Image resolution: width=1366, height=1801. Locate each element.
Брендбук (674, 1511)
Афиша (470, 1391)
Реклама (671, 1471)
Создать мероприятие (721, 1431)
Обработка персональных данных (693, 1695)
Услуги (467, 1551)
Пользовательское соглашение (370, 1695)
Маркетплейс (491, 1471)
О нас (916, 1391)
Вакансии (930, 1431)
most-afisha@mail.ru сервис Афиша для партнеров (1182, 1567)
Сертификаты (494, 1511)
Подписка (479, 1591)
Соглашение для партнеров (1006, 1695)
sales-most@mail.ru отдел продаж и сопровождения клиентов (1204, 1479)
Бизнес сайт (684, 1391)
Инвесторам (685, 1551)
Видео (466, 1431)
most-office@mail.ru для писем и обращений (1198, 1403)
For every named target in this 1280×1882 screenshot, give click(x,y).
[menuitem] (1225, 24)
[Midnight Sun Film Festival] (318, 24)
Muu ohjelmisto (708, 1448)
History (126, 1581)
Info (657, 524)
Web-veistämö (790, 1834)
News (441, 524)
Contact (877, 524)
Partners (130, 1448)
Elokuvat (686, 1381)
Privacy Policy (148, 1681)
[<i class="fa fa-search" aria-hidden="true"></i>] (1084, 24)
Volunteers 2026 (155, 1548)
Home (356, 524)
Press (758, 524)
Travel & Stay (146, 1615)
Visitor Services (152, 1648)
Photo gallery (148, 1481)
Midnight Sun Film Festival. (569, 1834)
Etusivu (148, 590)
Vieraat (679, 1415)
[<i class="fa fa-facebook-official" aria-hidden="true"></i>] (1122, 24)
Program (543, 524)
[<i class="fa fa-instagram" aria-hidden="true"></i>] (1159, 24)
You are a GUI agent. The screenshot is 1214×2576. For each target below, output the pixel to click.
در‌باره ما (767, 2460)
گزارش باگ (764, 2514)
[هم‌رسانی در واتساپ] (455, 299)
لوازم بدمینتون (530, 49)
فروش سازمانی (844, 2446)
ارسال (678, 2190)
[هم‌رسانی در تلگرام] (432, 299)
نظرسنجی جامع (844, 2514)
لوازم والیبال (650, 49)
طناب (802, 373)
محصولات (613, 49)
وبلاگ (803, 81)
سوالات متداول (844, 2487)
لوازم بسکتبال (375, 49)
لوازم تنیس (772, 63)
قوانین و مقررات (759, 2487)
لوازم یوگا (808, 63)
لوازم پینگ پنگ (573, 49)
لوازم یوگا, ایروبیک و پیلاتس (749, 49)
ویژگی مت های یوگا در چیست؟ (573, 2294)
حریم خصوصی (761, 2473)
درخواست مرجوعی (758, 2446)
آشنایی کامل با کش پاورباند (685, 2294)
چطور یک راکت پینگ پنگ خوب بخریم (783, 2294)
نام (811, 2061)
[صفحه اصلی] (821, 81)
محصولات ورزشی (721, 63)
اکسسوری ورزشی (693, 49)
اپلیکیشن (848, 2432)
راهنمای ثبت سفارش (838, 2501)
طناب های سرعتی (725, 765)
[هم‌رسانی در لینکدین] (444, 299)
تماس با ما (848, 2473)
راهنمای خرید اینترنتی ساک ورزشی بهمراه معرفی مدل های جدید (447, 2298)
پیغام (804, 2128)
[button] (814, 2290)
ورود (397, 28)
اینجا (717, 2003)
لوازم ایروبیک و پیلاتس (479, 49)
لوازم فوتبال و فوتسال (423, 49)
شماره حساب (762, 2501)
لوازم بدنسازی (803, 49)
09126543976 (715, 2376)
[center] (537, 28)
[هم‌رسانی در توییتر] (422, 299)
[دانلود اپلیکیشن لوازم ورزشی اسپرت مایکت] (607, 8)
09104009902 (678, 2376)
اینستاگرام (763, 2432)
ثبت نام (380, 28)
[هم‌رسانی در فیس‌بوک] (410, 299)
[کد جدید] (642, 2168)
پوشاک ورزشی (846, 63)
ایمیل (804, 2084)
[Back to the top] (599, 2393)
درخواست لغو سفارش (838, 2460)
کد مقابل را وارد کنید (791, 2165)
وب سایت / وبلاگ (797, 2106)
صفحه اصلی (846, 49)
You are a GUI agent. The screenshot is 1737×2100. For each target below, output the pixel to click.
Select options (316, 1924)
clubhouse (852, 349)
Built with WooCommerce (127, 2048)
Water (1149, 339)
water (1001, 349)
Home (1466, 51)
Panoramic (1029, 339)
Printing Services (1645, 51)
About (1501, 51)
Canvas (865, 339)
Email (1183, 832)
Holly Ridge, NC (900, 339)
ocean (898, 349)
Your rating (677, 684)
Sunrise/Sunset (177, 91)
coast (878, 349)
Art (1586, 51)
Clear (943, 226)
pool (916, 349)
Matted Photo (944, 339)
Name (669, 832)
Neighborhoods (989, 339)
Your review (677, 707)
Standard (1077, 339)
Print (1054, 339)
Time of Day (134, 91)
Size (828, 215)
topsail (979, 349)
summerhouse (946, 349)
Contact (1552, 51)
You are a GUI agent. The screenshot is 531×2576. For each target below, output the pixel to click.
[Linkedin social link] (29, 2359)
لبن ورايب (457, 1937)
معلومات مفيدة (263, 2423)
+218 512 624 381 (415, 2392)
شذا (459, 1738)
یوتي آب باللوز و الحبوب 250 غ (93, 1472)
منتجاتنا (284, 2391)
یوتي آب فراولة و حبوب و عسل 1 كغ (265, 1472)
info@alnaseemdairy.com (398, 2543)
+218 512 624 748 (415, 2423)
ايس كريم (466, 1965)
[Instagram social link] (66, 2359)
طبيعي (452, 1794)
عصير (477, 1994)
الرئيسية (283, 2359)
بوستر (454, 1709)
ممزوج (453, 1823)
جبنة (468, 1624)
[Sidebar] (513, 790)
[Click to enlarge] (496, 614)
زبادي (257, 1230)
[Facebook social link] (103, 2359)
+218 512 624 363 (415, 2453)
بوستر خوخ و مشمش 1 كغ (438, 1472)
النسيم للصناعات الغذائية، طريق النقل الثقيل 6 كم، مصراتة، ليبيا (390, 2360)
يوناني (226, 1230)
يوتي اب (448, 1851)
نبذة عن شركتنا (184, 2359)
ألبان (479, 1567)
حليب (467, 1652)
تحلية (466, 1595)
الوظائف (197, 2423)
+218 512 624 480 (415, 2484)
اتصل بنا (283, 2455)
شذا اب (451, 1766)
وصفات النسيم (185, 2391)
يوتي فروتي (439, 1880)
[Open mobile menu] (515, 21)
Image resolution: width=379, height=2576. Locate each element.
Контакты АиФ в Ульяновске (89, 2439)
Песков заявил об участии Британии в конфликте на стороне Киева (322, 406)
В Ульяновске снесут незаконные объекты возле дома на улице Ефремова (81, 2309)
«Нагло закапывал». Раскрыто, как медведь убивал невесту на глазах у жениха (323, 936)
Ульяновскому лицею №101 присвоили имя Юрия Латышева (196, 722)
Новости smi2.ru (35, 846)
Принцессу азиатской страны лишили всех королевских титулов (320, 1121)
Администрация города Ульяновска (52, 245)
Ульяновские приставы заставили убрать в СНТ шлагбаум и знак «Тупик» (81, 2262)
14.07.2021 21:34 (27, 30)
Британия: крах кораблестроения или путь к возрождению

:: Work request ::
The number of lines containing "element" is all that is wanted; tally them in the data.

:: The answer ::
2